_Listed records_.
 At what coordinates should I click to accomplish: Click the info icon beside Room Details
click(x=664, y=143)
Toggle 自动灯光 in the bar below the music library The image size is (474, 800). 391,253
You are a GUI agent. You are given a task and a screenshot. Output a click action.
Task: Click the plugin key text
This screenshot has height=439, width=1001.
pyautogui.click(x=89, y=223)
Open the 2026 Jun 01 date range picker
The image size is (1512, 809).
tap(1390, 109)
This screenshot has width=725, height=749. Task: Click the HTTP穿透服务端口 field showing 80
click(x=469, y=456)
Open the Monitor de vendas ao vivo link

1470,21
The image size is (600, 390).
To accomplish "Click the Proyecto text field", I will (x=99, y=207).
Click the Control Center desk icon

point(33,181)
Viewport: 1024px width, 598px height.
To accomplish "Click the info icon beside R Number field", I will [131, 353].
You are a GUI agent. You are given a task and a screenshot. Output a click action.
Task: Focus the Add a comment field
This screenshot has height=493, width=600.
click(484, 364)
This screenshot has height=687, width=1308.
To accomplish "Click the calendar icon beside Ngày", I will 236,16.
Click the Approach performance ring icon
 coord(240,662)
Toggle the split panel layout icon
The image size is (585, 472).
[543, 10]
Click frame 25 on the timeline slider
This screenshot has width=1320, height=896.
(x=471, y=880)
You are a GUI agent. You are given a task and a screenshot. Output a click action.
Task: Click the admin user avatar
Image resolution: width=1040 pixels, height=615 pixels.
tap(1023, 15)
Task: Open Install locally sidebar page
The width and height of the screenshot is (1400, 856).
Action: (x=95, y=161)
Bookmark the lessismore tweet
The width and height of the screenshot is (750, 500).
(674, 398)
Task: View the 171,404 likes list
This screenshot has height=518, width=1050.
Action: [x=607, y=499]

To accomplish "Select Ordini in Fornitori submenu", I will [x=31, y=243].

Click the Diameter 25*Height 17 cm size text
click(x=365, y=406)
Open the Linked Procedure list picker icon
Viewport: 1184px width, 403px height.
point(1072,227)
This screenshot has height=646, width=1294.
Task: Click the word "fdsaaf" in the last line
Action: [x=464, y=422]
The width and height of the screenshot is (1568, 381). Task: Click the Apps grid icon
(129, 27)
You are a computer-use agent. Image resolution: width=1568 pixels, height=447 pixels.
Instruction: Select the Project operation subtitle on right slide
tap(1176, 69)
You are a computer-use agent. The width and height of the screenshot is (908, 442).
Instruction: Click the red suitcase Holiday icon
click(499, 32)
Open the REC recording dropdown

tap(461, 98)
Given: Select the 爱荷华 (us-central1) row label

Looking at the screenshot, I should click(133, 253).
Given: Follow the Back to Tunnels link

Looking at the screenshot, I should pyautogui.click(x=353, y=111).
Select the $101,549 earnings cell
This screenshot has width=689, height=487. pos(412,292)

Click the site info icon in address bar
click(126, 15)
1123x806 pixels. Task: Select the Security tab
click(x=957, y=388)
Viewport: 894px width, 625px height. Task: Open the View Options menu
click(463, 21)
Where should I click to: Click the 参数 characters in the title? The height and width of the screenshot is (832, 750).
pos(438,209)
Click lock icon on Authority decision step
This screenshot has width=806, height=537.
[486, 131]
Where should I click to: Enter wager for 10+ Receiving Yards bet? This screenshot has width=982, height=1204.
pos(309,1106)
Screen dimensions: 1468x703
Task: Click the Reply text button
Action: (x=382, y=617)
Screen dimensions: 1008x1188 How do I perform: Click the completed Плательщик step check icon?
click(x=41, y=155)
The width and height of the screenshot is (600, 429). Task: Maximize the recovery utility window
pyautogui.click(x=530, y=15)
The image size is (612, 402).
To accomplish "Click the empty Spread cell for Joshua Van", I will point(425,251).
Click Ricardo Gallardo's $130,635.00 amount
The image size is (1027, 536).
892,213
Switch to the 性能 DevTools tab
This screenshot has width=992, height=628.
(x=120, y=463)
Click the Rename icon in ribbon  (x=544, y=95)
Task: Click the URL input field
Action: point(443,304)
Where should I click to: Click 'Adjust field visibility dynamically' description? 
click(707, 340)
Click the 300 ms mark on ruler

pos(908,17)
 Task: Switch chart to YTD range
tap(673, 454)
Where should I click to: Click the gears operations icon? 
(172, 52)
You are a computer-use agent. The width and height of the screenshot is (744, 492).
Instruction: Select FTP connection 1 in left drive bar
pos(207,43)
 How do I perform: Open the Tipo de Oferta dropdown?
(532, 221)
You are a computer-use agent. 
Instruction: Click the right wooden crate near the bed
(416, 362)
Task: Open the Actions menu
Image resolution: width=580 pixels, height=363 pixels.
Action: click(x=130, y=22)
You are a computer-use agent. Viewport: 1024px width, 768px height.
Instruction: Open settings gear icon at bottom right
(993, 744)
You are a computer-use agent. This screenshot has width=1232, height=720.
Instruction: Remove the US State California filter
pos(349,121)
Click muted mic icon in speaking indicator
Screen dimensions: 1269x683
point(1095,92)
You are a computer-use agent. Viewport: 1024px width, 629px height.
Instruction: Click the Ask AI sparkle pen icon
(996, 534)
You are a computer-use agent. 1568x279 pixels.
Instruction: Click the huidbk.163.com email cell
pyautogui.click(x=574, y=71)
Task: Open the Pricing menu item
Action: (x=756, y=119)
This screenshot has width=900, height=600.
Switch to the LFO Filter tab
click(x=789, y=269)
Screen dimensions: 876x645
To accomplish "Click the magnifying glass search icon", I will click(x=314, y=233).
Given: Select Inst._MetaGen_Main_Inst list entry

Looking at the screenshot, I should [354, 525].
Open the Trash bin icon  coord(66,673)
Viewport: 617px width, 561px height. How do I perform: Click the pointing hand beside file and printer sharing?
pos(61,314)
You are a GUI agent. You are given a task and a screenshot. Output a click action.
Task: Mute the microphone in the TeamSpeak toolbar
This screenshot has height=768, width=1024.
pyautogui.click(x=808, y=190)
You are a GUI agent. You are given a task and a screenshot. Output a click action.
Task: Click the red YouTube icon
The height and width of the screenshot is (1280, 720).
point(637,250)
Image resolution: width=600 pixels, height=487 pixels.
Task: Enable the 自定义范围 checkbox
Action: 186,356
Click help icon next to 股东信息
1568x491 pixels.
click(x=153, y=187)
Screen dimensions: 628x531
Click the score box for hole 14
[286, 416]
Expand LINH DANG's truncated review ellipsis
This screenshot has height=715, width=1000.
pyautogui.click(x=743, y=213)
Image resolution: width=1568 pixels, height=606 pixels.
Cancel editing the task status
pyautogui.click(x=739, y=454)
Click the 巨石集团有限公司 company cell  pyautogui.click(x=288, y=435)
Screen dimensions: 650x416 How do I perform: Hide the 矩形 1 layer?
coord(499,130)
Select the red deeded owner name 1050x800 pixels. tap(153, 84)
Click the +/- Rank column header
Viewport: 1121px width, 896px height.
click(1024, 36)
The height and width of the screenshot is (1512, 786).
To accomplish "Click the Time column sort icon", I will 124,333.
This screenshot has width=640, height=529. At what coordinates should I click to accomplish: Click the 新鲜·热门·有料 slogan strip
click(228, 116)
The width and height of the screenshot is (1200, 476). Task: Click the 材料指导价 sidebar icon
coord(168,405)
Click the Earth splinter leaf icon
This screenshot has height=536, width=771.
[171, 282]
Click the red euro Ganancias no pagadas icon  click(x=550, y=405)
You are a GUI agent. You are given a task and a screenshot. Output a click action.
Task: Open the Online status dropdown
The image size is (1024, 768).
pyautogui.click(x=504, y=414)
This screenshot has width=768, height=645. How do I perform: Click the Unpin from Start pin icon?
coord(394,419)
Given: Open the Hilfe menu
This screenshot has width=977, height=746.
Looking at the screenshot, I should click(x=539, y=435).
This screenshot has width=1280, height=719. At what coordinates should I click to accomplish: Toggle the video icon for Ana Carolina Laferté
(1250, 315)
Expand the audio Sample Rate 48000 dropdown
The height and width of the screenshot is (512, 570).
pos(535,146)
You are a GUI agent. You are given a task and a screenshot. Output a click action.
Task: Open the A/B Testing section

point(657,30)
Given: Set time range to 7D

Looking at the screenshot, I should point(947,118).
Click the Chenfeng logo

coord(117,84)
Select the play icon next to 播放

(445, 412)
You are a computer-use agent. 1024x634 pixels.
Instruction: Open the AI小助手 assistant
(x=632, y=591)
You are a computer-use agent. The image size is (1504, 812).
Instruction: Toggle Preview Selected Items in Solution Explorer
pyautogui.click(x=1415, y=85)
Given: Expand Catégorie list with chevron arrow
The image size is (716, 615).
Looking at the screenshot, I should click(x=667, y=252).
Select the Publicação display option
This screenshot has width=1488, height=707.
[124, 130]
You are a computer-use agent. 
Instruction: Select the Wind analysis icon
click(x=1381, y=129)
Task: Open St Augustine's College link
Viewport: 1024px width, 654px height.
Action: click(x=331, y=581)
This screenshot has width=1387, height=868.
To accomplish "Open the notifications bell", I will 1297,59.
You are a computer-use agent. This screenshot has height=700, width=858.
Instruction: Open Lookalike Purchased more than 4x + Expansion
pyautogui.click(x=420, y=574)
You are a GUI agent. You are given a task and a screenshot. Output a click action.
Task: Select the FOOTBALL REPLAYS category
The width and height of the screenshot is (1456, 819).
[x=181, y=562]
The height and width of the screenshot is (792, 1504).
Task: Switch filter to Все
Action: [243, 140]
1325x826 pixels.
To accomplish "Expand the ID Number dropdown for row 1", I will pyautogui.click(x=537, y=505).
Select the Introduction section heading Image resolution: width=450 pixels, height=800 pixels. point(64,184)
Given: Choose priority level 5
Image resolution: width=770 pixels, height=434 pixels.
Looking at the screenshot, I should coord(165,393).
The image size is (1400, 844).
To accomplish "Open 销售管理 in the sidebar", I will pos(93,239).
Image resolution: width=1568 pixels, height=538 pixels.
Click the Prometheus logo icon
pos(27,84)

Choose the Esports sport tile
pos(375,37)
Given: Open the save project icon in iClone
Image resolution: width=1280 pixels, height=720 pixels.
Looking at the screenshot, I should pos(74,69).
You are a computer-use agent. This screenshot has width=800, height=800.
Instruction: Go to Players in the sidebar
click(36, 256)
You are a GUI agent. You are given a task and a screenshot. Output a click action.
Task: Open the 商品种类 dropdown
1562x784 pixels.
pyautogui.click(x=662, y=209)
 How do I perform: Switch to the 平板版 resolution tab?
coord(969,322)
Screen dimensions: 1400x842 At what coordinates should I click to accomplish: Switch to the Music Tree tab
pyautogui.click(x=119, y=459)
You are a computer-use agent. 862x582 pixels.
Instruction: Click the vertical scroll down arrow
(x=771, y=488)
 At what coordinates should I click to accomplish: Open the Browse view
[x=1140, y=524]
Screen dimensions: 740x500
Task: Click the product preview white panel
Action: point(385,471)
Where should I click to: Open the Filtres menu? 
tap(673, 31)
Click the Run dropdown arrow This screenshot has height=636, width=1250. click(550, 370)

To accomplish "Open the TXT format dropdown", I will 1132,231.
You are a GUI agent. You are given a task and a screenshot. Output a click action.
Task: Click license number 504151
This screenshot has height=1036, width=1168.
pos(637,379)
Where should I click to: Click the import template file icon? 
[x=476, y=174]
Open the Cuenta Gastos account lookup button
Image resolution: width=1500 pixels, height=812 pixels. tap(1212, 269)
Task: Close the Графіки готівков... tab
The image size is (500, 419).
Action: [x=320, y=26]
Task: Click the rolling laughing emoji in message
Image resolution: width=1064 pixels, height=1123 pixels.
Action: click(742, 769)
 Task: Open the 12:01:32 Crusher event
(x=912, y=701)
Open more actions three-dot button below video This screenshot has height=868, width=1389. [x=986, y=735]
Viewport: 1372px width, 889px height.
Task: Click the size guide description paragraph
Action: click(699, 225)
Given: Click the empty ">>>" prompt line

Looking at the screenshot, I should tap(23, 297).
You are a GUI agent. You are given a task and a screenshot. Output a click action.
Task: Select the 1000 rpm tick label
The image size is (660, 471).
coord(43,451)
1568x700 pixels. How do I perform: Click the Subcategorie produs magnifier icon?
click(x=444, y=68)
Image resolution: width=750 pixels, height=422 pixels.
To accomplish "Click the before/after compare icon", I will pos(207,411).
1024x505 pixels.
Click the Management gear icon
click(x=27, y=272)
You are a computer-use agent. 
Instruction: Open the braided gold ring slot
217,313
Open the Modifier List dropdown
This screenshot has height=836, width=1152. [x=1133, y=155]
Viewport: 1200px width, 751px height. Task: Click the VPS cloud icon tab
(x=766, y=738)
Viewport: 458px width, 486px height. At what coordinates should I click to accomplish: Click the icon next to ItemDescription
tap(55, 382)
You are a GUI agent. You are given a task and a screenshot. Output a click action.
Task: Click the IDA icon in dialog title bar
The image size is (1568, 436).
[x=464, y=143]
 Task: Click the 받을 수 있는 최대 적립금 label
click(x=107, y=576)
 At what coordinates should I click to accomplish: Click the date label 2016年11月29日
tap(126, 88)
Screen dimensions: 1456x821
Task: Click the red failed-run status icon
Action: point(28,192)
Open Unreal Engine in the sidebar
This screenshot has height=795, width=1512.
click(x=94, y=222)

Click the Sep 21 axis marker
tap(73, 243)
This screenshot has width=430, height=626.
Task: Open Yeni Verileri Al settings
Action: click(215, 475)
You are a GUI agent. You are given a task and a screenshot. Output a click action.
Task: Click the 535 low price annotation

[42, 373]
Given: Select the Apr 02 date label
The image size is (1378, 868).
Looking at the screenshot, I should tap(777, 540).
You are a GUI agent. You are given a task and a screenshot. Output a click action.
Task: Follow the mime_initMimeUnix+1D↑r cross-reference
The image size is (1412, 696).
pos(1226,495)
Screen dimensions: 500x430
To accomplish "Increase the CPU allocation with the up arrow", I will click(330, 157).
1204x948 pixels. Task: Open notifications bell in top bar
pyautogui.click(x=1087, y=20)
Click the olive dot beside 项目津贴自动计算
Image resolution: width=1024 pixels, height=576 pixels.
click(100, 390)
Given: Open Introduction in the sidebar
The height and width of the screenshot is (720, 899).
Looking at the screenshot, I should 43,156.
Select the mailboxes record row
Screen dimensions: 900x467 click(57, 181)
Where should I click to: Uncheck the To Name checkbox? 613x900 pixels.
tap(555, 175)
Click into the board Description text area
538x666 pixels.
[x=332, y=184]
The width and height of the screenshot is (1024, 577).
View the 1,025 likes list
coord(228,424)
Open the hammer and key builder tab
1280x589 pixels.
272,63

_Work required_.
The lines to return are those in the material above that hold "column".

_Response below_.
Click the +/- Rank column header
To accomplish "Click the Time column sort icon", I will 124,333.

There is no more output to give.